Expanding or developing an ecosystem from a point product or technology solution to a broad-reaching one is always a beneficial effort from vendors for their customers. HP’s just announced Open Network Ecosystem (ONE) is certainly a logical strategy and effort to expand basic Ethernet (some might say “data center”) switching to provide a broad array of data center and application-enabling IT services—e.g. load balancing, IP security, VoIP, WAN optimization.

This is a strategy Cisco has espoused—and innovated + executed on—for years with the Catalyst, Nexus, ISR and other product families…

Looking Deeper

However, to really benefit the customer, much more needs to be done than merely host other vendors’ operating systems and code on your processing hardware and physical chassis. As we all know, different IP services all do different things to data and application traffic—from firewalls and IPS’ inspecting and enforcing traffic safety, to WAN optimization compressing/de-duplicating/optimizing application protocols.
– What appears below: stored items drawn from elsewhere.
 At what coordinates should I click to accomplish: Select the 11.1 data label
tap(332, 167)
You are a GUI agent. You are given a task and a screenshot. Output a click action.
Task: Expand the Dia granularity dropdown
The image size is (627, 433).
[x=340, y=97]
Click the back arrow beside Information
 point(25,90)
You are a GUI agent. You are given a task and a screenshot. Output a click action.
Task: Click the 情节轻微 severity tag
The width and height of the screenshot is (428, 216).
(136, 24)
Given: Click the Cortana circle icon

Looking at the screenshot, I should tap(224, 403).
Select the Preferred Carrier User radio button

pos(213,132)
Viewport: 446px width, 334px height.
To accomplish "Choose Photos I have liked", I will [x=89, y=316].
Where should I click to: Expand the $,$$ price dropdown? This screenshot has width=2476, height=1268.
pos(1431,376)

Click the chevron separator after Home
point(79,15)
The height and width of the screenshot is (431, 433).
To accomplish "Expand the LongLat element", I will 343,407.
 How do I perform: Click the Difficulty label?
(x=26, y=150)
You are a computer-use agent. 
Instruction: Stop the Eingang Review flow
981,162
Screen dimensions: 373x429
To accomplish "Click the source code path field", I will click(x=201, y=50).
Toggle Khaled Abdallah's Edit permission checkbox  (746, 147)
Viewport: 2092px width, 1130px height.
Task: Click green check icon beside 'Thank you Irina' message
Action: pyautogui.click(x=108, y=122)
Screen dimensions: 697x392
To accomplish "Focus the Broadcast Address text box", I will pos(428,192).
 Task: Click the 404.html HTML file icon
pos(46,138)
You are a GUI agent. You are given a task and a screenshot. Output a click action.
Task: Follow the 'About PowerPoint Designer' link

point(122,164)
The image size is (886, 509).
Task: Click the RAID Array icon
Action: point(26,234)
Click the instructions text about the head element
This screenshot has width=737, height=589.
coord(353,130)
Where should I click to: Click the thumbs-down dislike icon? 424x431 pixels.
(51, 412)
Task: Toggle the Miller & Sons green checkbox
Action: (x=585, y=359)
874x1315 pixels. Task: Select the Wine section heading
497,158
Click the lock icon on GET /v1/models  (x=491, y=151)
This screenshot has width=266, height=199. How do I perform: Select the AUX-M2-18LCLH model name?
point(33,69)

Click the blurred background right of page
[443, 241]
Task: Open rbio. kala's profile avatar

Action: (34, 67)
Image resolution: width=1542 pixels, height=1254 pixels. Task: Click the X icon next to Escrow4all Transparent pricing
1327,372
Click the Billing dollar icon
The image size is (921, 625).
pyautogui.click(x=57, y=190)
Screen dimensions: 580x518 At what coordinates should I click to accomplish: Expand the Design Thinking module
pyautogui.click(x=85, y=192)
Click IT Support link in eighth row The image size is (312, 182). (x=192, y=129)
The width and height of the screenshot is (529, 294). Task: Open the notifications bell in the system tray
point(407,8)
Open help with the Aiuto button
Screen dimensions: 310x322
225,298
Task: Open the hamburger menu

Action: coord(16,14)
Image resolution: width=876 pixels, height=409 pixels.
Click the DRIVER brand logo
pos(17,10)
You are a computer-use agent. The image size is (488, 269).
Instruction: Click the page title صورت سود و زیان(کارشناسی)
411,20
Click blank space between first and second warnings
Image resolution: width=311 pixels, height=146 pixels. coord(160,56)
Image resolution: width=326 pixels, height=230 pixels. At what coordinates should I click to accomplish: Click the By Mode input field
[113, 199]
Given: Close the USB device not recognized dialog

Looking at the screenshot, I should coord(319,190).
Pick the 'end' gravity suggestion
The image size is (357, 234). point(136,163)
Clearly each of these services does different things to the traffic, and thus the underlying technology transporting the traffic must natively support each of these services. This includes keeping the traffic fully transparent to each service, as well as natively and automatically re-directing traffic flows to-and-from the service in the proper order.

This is where HP ONE (or least this week’s announcement) isn’t so clear, as there doesn’t seem to be a technology like WCCP (or similar method) to ensure that each service can be engaged, executed and traffic passed back from it. Rather, each ONE partner vendor’s software is merely hosted on a half-size ONE service module, without custom development that enables the seamless passing of traffic to and from each individual service.

The result—while certainly operable—can become much more operational complex than deploying point products, depending on a customer’s particular set of services and data center architecture. Examples: Does the HP switch ensure that Riverbed WAN optimization on a ONE module will interact with/support another ONE module with McAfee security? Or that Riverbed on a ONE module will not tunnel and damage HP quality of service (QoS), or should the customer use HP QoS and turn off Riverbed’s?  And then there’s the issue of obtaining knwoledgeable customer support across all these vendors’ technologies. 

...a suitable analogy might be multiple passengers on a shared, low-cost shuttle bus, each telling the driver they have to be dropped off in a particular order, and the driver not knowing whose direction to take.

Net-net

HP’s ONE multivendor alliance program is a logical step in adding more data center value for their existing ProCurve customers. Customers, however, must beware as “the devil is in the details” and even more so in “the operational complexity” that can result from trying to take advantage of infrastructure and equipment consolidation without having the supporting IP service integration properly designed and innovated.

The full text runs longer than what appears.